D 12 janvier 2014     H 16:57     A     C 0 messages


La disparition de Mandela a apaisé les tensions au sein de l’alliance tri-partite entre ANC, Parti communiste et COSATU. Mais la crise couve, sous fond de promesses déçues de transformation radicale. Le congrès des métallos sud-africains en fut le révéla

17 au 20 décembre, le congrès de la NUMSA (Syndicat national des métallurgistes) a été au centre de toutes les attentions : serait-ce la fin de l’alliance tri-partite issue de l’apartheid ? Le syndicat allait-il répudier l’ANC, quitter la COSATU, s’éloigner du Parti communiste ?
NUMSA est une force. Avec 330 000 adhérents, c’est un syndicat en plein essor (30 000 syndiqués de plus en un an), le plus important de la COSATU qui organise un secteur aussi combatif que stratégique dans un pays qui dépend largement de ses exportations sidérurgiques.

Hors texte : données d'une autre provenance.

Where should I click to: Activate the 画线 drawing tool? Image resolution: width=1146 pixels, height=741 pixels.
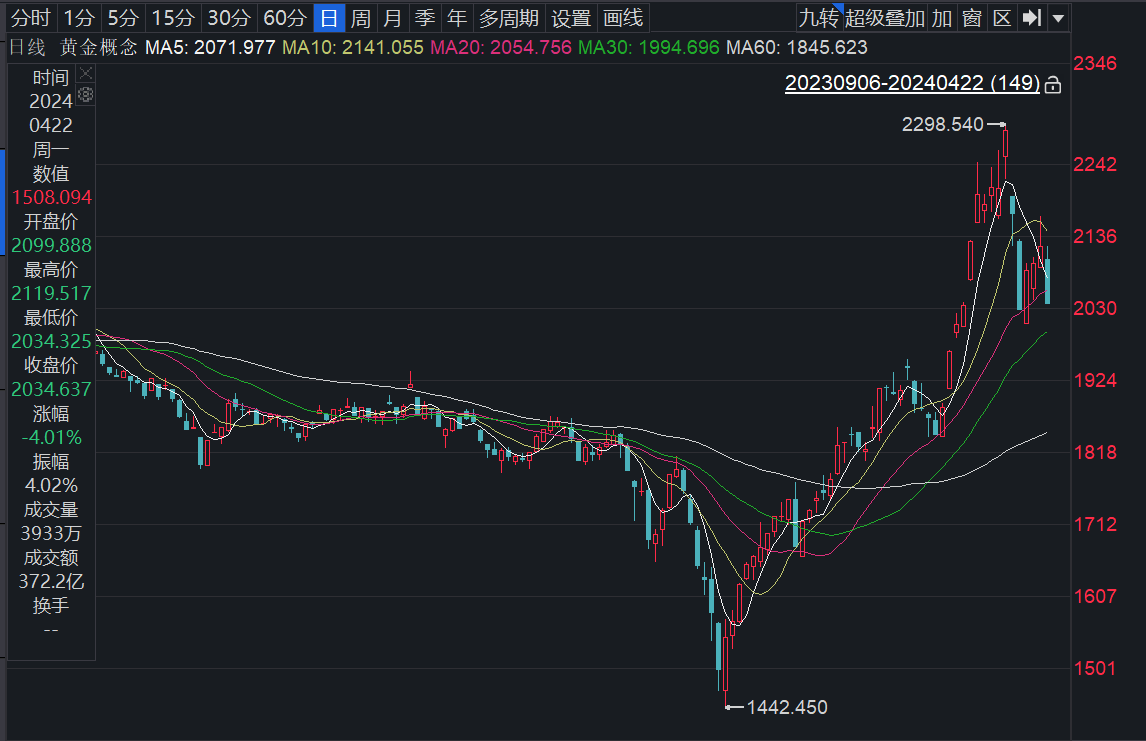pos(623,18)
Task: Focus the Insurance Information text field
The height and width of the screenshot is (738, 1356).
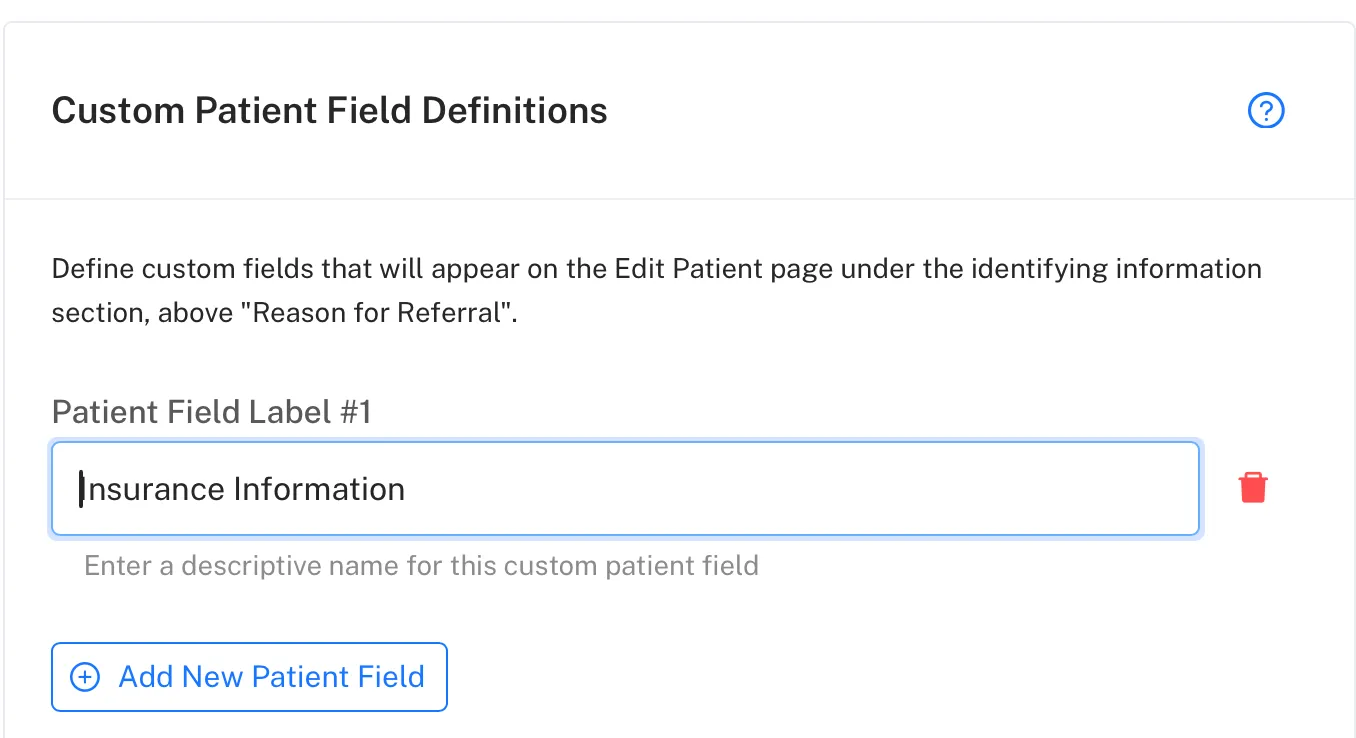Action: (x=625, y=489)
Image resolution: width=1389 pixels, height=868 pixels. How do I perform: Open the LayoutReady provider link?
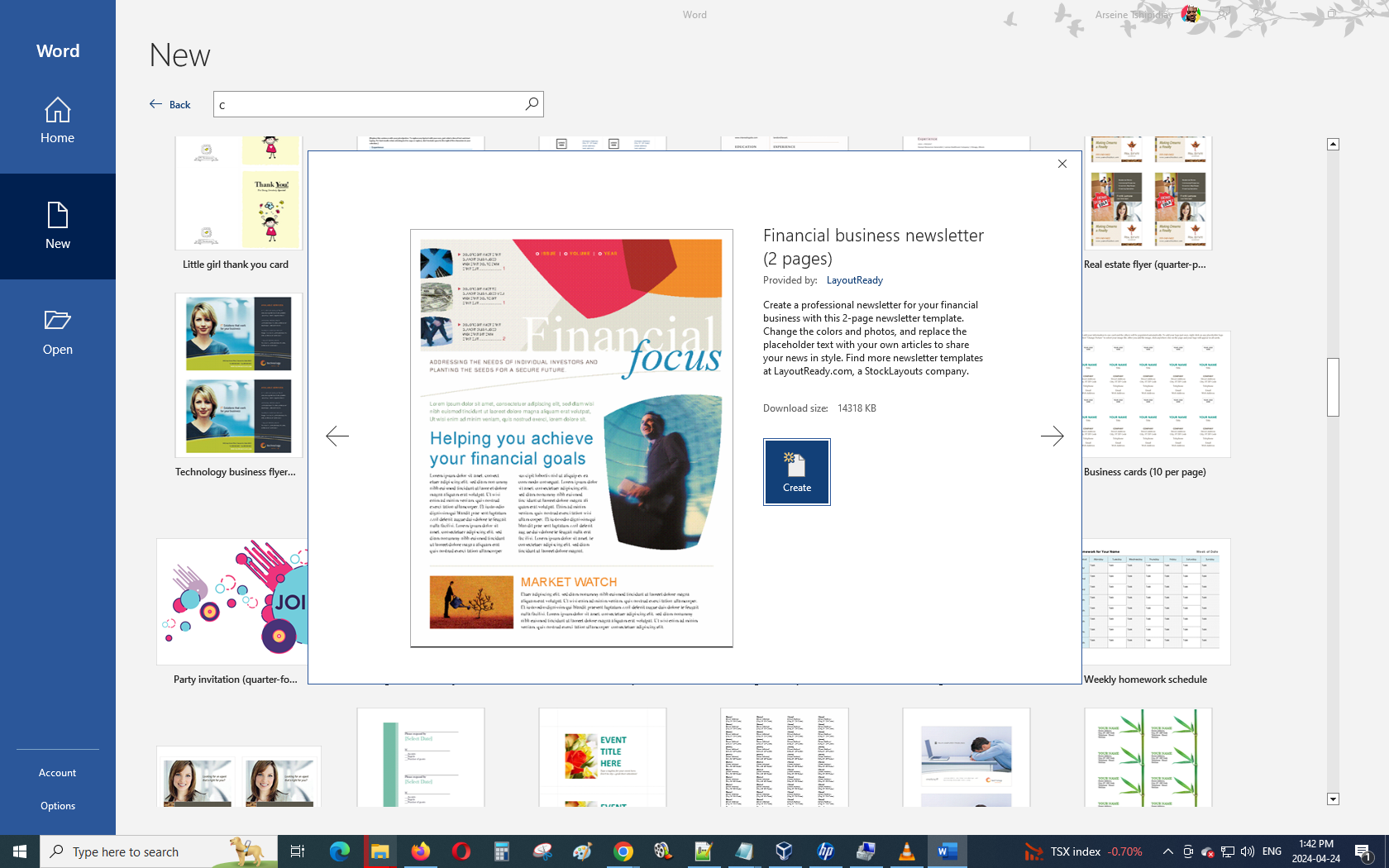(x=854, y=280)
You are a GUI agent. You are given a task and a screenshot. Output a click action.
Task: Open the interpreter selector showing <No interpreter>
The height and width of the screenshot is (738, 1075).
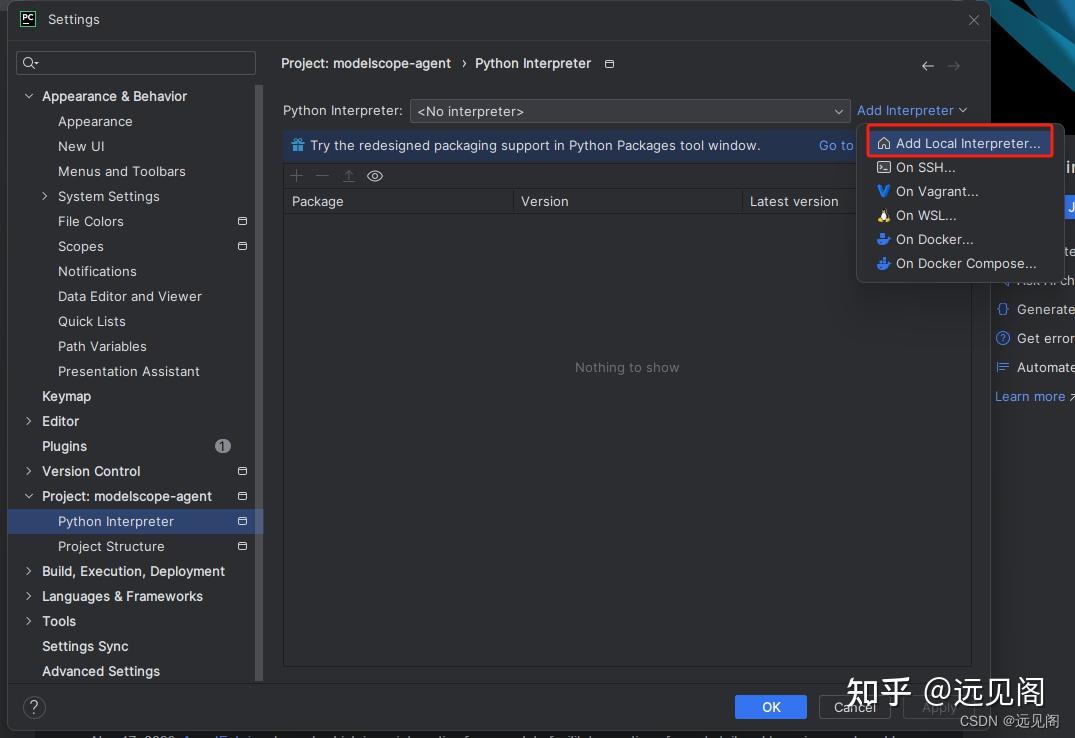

NUMSA est aussi un syndicat qui revendique fièrement sa nature révolutionnaire, son adhésion au marxisme-léninisme et sa perspective : l’organisation de la classe ouvrière pour assurer la transition vers le socialisme.
NUMSA est enfin le syndicat qui est allé le plus loin dans la critique de la politique néo-libérale de l’ANC. Ce qui était mis à la discussion lors de ce congrès, pour la première fois, c’était la possibilité qu’un syndicat de la COSATU ne soutienne pas l’ANC pour les élections de 2014.
Au-delà des raccourcis relayés dans la presse, l’analyse du syndicat dévoilée lors de congrès révèle une analyse de classe juste de la réalité sud-africaine, des faillites de ses partenaires historiques mais aussi des lignes d’action conséquentes, ne laissant aucun espace à l’ennemi de classe.
Quelle analyse de classe 20 ans après la fin de l’apartheid ?
Où en est l’Afrique du sud, au lendemain de la mort de Mandela, vingt ans après la fin de l’apartheid ? Pour NUMSA, le régime d’apartheid est encore vivace, il survit sur la base du système capitaliste hérité et d’une alliance entre une vieille bourgeoisie blanche et une nouvelle noire.
NUMSA reprend l’analyse historique du Parti communiste, celle de la survivance d’un « colonialisme d’un type spécial ».
Premièrement, l’alliance entre bourgeoisie noire et blanche est manifeste.
Une nouvelle bourgeoisie a su utiliser le pouvoir politique pour accéder à des leviers de commande économiques (c’est le programme « Black economic empowerment ») ou négocier des contrats publics, sur une base de corruption (les « tenderpreneurs », patrons vivant des contrats publics).
La vieille bourgeoisie blanche, elle, n’a pas lâché les commandes du « complexe minier-énergétique-financier », comme l’appelle NUMSA, cœur du pouvoir économique. Aujourd’hui encore 75 % des positions supérieures de l’économie sont occupées par des blancs.
Deuxièmement, l’économie sud-africaine est encore largement une économie de type coloniale. Elle dépend largement des exportations de matières premières. Les mines, l’acier et la pétro-chimie représentent 70 % des exportations du pays.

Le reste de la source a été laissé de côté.